Much of the unhappiness around here stems from obesity. Medically speaking, Abate estimates nearly 50,000 Kootenai County residents - roughly one third - are obese. Obesity is defined as having a BMI (body mass index) of 30 or more. BMI is determined by calculating an individual's height and weight. Many more residents are on their way to obesity, unfortunately. These people are overweight, meaning their BMI is between 25 and 29.9. One of the areas where bigger BMIs are reflecting an unhealthy community is on the diabetic battle front.

Applying national diabetes ratios to Kootenai County, Abate and Denis Yost, a prominent clinical pharmacist, estimate there are about 15,000 diabetics in our county alone. Those same statistics suggest that, with a two-to-one ratio, another 30,000 Kootenai County residents are pre-diabetic.

"If they don't exercise, 15 to 30 percent of the pre-diabetics will become diabetic over the next five years," Abate cautions.

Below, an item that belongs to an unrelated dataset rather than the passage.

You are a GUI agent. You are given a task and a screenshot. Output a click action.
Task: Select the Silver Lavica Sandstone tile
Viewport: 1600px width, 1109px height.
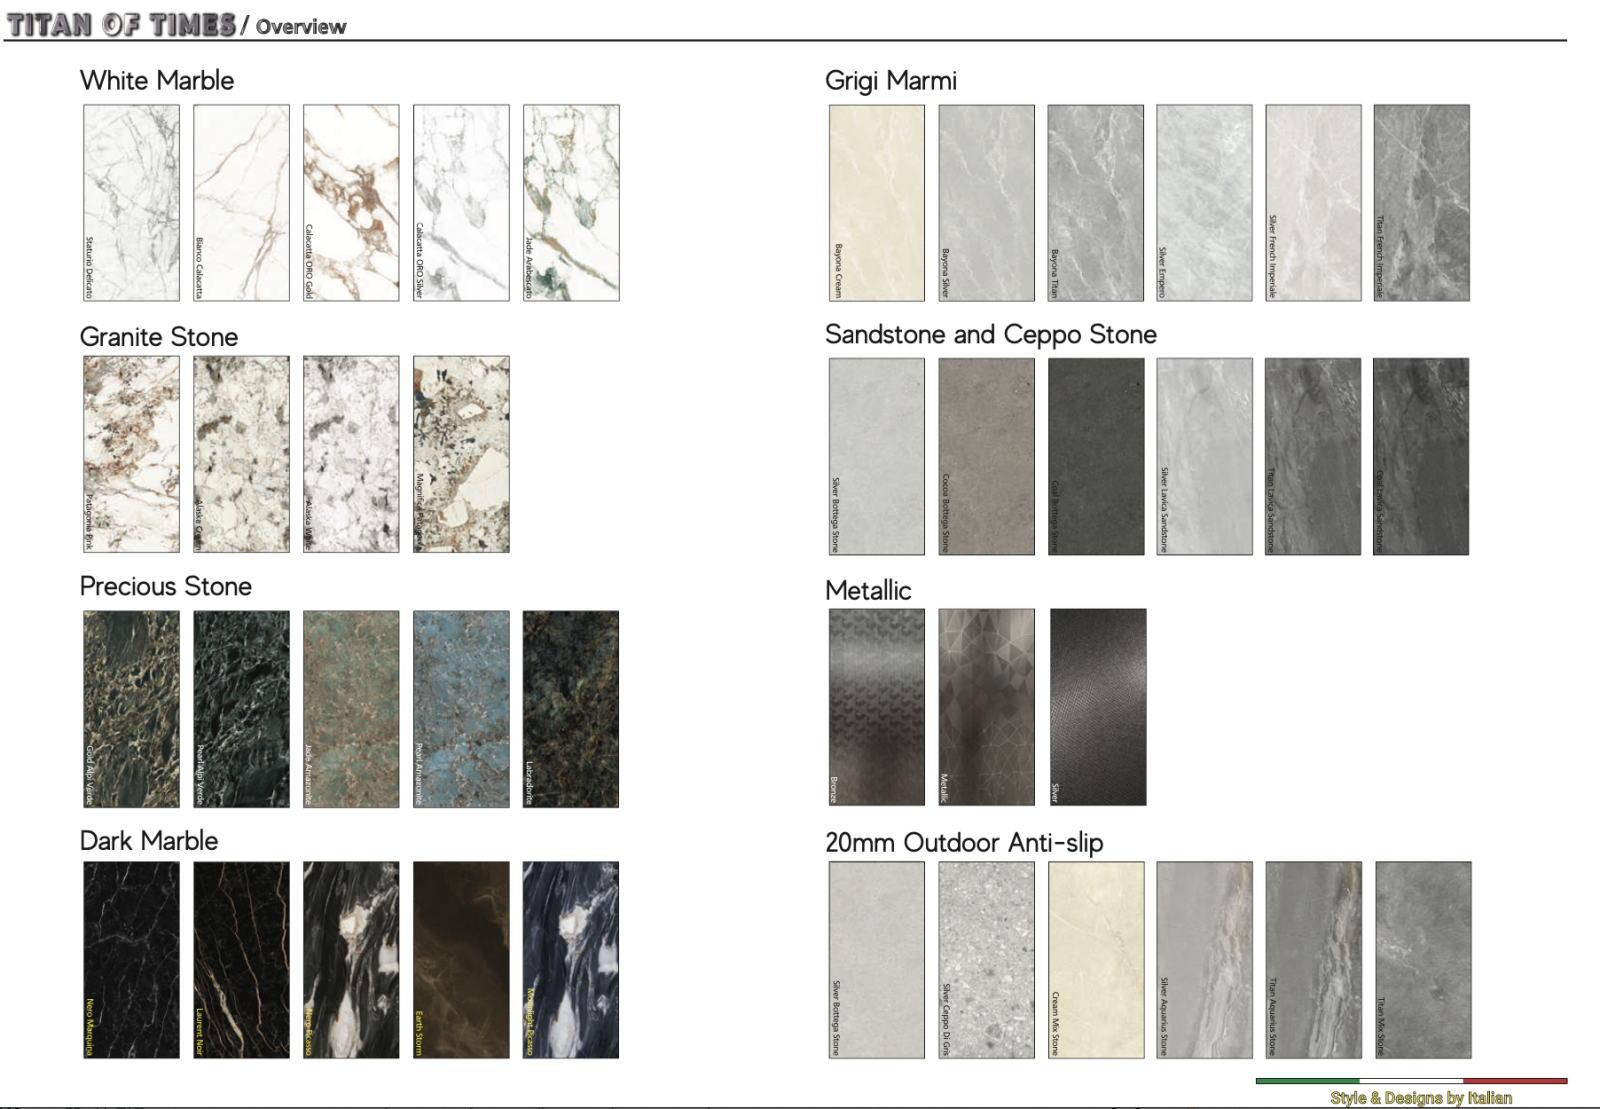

In addition to coping with poor health, diabetics spend, on average, about $135,000 treating the disease over their lifetime, Yost says, and an additional $25,000 a year for complex cases. If dialysis is needed, the price tag grows another $60,000 to $80,000. Of course, many of those dollars don't come directly from the patients, putting additional stress on state and national health care systems.

Despite all the expense and attention, diabetes has increased tenfold since 1950. Perhaps not coincidentally, since 1960, the average American has gained 24 pounds.

Researchers have a plateful of theories on how America got so fat. Computers and video games have encouraged a culture of stultifying inactivity, if you don't count rapid finger movement. With the advent of No Child Left Behind, physical education was eliminated from many American public schools. A society that swilled Big Gulps found a way to further devolve - along came a thirst for Double Gulps and the 45 teaspoons of sugar each soft drink contains.

"When I see a patient walk in with one of those," Abate says, "I know the patient's in trouble - and I'm in trouble. We have our work cut out for us."

As difficult and expensive as it is to deal with obesity and diabetes, their combined price tags are less than what America spends battling depression. According to the most recent statistics gathered by Abate, the cost of treating obesity is $190 billion annually, or 20 percent of our nation's total medical spending. Treating diabetes costs another $245 billion annually. But the cost of depression is $444 billion a year, with $150 billion of that in direct medical costs.

Talk about depressing: Tomorrow you'll see how Americans prefer to deal with what ails them.

An unbalanced scale

100 million American dieters are spending $60 billion a year trying to lose weight. It's been estimated that to end world hunger would cost $30 billion a year.